A tecnologia está redefinindo a infância. Redes sociais, jogos online e sistemas de inteligência artificial fazem parte da rotina das novas gerações, oferecendo oportunidades de aprendizado e interação inéditas, mas também riscos sem precedentes. O anúncio de que, a partir de março de 2026, o Brasil elevará a idade mínima recomendada para uso de redes sociais para 16 anos, e para interação com chatbots de IA para 14 anos, é um passo importante nessa direção, mas ainda insuficiente.
Essa mudança será implementada por meio do ECA Digital, sancionado em setembro de 2025, que obriga plataformas digitais a verificarem a idade dos usuários e a bloquearem o acesso de crianças e adolescentes a conteúdos e serviços inadequados, salvo se houver autorização dos responsáveis via mecanismos de monitoramento parental. Além disso, o Ministério da Justiça e Segurança Pública atualizará o Guia da Classificação Indicativa, incluindo o critério de “interatividade” para avaliar apps, redes sociais e serviços digitais de acordo com a faixa etária recomendada.
Como especialista em direito digital, acredito que tornar o ambiente online mais seguro para crianças exige uma abordagem integrada que une legislação, educação digital, design de plataformas e responsabilidade parental.
A inteligência artificial já influencia o que as crianças veem, consomem e acreditam. Plataformas digitais operam com algoritmos que personalizam recomendações e moldam comportamentos, muitas vezes sem a devida transparência. Chatbots e assistentes virtuais, por exemplo, podem expor menores a conteúdos inadequados, reforçar estereótipos e coletar dados sensíveis. Nesse cenário, a transparência algorítmica e a moderação ativa de conteúdo devem ser prioridade absoluta das empresas.
A educação digital também é indispensável. Ensinar crianças e adolescentes a compreenderem os mecanismos das redes, identificar conteúdos manipulativos e proteger seus dados pessoais é tão essencial quanto aprender matemática ou português. A alfabetização digital deve começar cedo, com o envolvimento de escolas, famílias e poder público, para que os jovens saibam usar a tecnologia de forma crítica, criativa e segura.
Outro ponto é o controle parental responsável, aliado a mecanismos de verificação de idade eficazes e consentimento informado. O equilíbrio está em proteger sem restringir excessivamente: permitir que crianças explorem o digital, mas com camadas de segurança compatíveis com sua maturidade e contexto.

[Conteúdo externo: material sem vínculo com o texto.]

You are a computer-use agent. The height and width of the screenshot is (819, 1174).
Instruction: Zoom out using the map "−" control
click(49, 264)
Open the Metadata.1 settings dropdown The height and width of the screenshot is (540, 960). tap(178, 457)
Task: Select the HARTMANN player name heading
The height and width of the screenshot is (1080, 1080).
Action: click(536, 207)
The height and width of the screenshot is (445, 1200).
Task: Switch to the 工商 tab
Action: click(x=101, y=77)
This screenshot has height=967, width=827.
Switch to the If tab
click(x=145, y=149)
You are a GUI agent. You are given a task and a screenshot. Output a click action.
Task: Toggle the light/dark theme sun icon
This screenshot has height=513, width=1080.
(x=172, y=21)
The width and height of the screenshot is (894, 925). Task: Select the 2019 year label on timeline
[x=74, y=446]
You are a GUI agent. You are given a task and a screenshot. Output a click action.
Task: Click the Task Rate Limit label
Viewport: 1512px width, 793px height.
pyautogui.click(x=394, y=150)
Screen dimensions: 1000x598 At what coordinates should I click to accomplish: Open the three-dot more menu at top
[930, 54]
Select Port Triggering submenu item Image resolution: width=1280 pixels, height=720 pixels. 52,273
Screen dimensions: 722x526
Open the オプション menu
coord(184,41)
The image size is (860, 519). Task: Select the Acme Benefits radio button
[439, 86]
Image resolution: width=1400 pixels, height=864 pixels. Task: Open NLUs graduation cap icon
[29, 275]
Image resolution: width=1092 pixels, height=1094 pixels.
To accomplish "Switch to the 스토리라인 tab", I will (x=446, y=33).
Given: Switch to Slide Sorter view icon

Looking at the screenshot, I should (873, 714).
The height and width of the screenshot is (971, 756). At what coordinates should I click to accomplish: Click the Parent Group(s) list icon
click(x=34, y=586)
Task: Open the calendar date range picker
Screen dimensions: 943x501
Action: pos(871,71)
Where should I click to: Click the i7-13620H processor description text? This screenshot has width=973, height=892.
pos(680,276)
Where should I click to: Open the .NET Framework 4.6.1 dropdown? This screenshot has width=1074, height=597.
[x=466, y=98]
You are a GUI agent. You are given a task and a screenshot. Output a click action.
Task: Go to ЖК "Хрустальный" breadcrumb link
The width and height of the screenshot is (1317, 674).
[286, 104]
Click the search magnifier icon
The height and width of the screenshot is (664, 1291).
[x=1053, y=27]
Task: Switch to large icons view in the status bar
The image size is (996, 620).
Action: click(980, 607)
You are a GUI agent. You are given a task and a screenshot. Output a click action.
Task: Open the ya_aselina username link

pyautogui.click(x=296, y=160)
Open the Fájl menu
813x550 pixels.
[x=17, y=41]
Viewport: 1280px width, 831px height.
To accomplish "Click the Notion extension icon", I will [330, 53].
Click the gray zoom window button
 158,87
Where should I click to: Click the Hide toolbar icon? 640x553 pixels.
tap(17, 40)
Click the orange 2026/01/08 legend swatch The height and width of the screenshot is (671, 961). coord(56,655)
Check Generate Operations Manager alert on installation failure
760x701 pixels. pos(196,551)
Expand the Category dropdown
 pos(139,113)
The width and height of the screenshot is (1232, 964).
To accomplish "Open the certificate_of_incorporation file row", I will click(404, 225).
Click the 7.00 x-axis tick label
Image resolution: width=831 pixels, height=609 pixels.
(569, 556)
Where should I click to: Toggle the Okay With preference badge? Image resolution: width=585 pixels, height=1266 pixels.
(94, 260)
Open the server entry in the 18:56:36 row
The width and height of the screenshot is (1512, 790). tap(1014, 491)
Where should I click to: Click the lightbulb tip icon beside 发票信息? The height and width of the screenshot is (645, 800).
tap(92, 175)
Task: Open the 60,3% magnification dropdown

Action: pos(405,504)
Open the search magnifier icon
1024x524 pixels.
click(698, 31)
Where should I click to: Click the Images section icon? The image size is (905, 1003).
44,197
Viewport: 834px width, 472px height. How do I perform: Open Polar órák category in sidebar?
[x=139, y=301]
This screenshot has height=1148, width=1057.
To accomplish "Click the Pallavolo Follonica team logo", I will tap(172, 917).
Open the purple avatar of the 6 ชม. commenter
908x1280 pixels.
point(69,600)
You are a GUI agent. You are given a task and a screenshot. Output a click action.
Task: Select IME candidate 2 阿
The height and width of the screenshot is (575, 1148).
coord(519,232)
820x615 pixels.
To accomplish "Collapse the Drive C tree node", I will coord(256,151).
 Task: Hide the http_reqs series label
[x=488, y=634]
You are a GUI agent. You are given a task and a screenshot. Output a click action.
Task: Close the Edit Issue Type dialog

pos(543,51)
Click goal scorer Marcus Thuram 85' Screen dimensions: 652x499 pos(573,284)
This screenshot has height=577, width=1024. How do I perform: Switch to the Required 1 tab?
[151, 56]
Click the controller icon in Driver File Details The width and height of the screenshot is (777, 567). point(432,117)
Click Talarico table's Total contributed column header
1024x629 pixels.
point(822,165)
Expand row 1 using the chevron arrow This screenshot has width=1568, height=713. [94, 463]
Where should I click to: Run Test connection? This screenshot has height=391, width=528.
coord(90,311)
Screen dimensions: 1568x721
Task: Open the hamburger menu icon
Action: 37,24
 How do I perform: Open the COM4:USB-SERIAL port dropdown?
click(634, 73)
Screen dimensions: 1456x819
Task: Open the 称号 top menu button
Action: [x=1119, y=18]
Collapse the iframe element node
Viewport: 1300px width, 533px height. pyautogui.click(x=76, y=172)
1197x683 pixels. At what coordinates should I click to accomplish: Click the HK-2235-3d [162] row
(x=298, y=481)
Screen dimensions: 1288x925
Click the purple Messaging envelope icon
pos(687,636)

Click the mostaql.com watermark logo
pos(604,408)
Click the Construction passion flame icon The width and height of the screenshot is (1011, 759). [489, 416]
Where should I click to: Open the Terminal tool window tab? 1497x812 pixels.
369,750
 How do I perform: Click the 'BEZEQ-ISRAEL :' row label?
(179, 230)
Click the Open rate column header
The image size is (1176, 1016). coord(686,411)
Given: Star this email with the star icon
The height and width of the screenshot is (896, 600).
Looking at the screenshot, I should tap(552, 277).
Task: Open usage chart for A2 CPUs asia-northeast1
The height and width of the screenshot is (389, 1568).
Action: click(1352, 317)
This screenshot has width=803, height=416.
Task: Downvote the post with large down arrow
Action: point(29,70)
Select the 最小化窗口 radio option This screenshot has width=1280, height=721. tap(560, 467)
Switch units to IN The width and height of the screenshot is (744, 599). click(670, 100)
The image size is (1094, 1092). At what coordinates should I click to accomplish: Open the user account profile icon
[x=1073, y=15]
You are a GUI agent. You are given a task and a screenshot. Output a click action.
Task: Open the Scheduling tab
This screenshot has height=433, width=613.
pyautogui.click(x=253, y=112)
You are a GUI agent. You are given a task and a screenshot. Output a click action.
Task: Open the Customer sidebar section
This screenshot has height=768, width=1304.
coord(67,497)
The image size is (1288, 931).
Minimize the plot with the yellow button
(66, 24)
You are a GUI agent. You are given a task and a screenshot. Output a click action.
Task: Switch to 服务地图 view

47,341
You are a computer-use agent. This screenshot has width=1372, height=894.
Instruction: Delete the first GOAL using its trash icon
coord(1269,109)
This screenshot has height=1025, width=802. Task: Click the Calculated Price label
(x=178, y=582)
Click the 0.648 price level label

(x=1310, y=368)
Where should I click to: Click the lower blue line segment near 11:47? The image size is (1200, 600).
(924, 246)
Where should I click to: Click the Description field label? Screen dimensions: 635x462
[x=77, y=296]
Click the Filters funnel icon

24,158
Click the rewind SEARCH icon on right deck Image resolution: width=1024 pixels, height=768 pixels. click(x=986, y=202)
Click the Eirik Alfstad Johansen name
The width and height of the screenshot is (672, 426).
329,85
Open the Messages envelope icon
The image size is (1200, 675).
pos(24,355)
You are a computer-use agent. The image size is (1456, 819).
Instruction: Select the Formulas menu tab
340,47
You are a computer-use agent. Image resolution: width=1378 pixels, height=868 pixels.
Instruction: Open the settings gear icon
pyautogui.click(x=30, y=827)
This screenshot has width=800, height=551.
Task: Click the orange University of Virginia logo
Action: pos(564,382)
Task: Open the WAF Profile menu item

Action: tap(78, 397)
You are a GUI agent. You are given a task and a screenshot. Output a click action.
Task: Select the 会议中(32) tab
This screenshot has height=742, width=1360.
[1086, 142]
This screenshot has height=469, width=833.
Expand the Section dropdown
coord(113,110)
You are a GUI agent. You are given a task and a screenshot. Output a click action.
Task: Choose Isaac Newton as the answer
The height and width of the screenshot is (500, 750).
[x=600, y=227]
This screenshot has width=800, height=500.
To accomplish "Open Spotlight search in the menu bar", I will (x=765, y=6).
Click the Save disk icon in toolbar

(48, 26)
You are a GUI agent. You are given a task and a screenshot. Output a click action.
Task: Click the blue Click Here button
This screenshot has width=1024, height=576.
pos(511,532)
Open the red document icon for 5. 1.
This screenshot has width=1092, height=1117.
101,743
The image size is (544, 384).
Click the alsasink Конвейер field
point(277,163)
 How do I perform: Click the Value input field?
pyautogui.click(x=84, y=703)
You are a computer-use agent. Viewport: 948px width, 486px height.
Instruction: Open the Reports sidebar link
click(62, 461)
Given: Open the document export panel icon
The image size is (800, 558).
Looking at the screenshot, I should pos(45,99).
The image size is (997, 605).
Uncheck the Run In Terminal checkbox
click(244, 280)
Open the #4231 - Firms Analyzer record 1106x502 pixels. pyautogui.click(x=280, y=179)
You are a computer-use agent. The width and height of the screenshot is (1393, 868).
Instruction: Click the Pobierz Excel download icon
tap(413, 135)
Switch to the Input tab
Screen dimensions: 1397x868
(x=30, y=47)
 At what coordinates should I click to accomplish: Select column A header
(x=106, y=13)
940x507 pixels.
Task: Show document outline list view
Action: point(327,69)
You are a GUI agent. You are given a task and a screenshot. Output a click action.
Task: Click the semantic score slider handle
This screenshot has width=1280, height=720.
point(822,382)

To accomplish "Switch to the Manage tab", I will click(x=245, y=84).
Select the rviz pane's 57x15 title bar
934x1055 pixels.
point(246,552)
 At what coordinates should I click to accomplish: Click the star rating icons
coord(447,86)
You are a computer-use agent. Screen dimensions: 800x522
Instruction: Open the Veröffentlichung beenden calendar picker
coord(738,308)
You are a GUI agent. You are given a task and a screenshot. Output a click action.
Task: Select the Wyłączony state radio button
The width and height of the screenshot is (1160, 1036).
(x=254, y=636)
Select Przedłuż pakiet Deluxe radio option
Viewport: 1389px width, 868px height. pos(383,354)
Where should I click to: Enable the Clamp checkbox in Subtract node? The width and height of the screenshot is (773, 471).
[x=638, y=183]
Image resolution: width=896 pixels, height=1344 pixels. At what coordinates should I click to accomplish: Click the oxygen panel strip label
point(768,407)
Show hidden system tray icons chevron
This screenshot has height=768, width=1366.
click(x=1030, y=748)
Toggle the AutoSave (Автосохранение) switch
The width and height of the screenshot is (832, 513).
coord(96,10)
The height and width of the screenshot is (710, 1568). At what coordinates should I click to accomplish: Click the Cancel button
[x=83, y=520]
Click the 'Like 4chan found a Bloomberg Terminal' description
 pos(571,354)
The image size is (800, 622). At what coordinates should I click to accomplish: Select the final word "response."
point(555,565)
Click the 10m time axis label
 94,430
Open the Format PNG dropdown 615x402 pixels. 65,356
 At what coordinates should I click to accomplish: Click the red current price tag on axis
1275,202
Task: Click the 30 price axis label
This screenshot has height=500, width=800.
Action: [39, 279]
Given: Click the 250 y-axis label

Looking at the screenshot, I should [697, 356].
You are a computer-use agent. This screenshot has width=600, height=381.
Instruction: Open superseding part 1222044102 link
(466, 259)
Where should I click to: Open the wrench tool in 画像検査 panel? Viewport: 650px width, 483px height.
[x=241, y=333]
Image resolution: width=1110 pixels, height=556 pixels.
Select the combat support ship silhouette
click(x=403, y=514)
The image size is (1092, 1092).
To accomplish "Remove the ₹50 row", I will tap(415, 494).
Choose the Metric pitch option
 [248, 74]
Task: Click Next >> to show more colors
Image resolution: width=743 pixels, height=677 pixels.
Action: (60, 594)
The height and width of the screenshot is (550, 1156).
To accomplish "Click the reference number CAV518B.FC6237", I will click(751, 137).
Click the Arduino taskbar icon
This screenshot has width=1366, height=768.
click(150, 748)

O desafio ético e jurídico da era da IA
Dados da consultoria Statista indicam que o mercado global de geração de conteúdo por IA movimentou cerca de US$ 350 milhões em 2023, com projeções de ultrapassar US$ 1 bilhão até 2030. Esse crescimento exponencial reforça a urgência de criar padrões de proteção e responsabilidade, antes que o acesso precoce e desregulado amplie desigualdades e vulnerabilidades.
A legislação brasileira já oferece bases relevantes, como a LGPD e o ECA Digital, que obrigará plataformas a adotarem medidas de segurança específicas para menores e a verificarem a idade de todos os usuários. Ainda assim, faltam normas detalhadas sobre o uso de IA generativa, especialmente quando envolve coleta de dados, criação de conteúdo e interação com crianças.
Proteger a infância digital não significa conter o avanço tecnológico, mas orientá-lo com responsabilidade. O desenvolvimento seguro das novas gerações depende de uma combinação de ética, inovação e compromisso coletivo - entre Estado, empresas, famílias e sociedade civil.
A segurança digital infantil é, acima de tudo, uma questão de futuro. Garantir que crianças cresçam críticas, criativas e confiantes em um mundo conectado é o maior desafio - e a maior responsabilidade - da era da inteligência artificial.